Source: http://www.investors.com/NewsAndAnalysis/Article.aspx?id=509198


In the face of public outcry over the nation's financial crisis, a tried-and-true tradition of finger-pointing is under way in Washington.

Instead of taking a measured approach to identifying the root causes of our financial collapse, many in Washington are focusing on an easy villain that many Americans don't appreciate: the derivatives market.

This sentiment drove the House Financial Services Committee on Wednesday to pass new rules that could have far-reaching constraints on derivatives and may irreparably harm American businesses and consumers in the future.

Rather than the tool for gross financial manipulation it is portrayed to be, the derivatives market plays a very important role in solidifying the competitiveness of American businesses.

Derivatives enable businesses and investors of all sorts, especially nonfinancial corporations, to hedge risk efficiently. The benefits of successful risk management include greater confidence and predictability in the underlying business, which leads to more jobs and ultimately trickles down to consumers in the form of lower prices.

To be sure, Republicans believe that more transparency in the financial markets is always better.
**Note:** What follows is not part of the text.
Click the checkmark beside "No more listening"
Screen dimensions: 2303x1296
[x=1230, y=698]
A system that requires companies to report their derivatives trades to a regulator monitoring risk makes more sense as long as that information is protected from competitors who could benefit unfairly if all hedging information were forced to be openly disclosed.
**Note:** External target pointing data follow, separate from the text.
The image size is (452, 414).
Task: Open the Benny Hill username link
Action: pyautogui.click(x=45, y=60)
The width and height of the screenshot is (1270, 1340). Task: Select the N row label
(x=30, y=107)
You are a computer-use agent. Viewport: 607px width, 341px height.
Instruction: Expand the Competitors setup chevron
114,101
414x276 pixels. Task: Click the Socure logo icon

We also agree that the growth of listed and centrally cleared derivatives is a positive step that should be encouraged.

Yet there's a fine line between enforcing smart regulations designed to keep innovative markets functioning and erecting hurdles that restrict American companies' ability to compete on the global stage.

House Republicans fear that line is now being blurred. By granting government regulators the power to impose on an ad hoc basis stiff collateral and margin requirements, legislation passed Wednesday in the House Financial Services Committee could spell disaster for the over-the-counter derivatives market.

While today many hedgers are able to enter into OTC derivative contracts with willing counterparties based on their credit rating, the new regulations will force companies to choose between two difficult options: Use up their precious working capital to satisfy unnecessarily burdensome requirements or utilize exchange-listed derivatives that likely provide an imperfect hedge to the underlying risk.

Neither of these choices is attractive. The first means capital that should be helping companies grow, invest and create jobs now has to be diverted to manage risk.

The latter option leaves companies without customized options to manage their risk; they thus have to compensate by, for instance, charging higher prices. It also introduces a new "basis risk," which is the potential for the movement in price between the risk the company is attempting to hedge and the actual risk that the listed or centrally cleared product hedges.

Once again, the result is the need to compensate by investing less elsewhere or raising prices.

As we see, rushed government action can have unintended consequences that can hurt job growth and set our businesses on a weaker competitive footing. Congress should give thoughtful consideration to these ramifications before the bill comes before the full House in the coming weeks.

• Cantor is the House Republican Whip.